Copy out the data from the line with "Open the resources link in the footer text" to the line with "The width and", both of those lines included.

▸ PROVIDED DATA

---

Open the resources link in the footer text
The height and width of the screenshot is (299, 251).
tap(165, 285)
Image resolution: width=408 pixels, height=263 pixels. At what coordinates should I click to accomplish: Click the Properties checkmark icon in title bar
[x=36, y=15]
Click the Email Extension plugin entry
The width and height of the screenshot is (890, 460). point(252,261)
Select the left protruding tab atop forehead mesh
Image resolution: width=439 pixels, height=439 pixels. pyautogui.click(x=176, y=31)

---

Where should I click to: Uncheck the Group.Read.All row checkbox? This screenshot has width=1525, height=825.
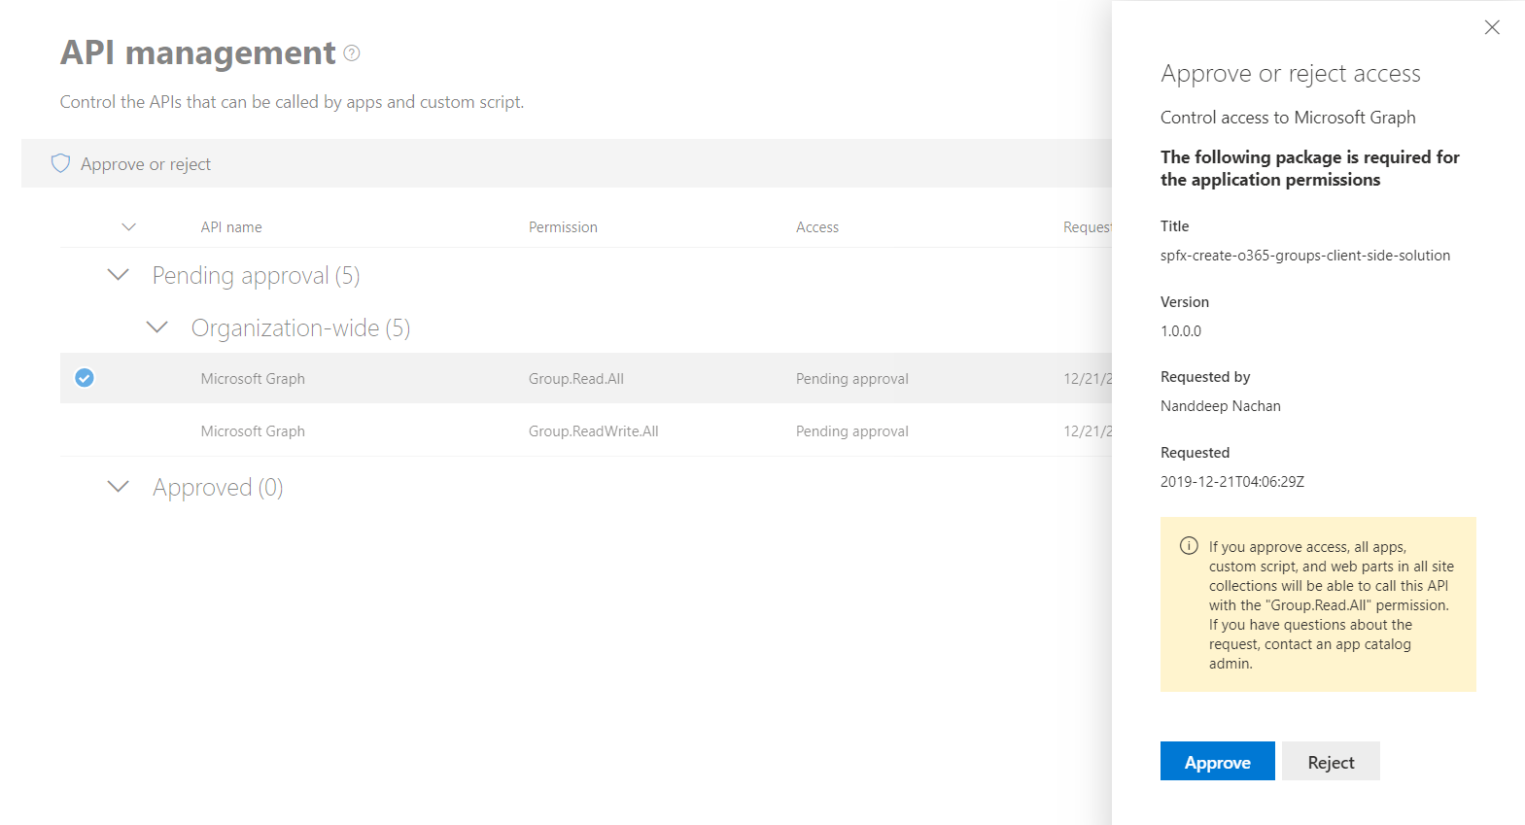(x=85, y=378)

---

▸ EXERCISE RESULT
Open the resources link in the footer text
The height and width of the screenshot is (299, 251).
tap(165, 285)
Image resolution: width=408 pixels, height=263 pixels. At what coordinates should I click to accomplish: Click the Properties checkmark icon in title bar
[x=36, y=15]
Click the Email Extension plugin entry
The width and height of the screenshot is (890, 460). point(252,261)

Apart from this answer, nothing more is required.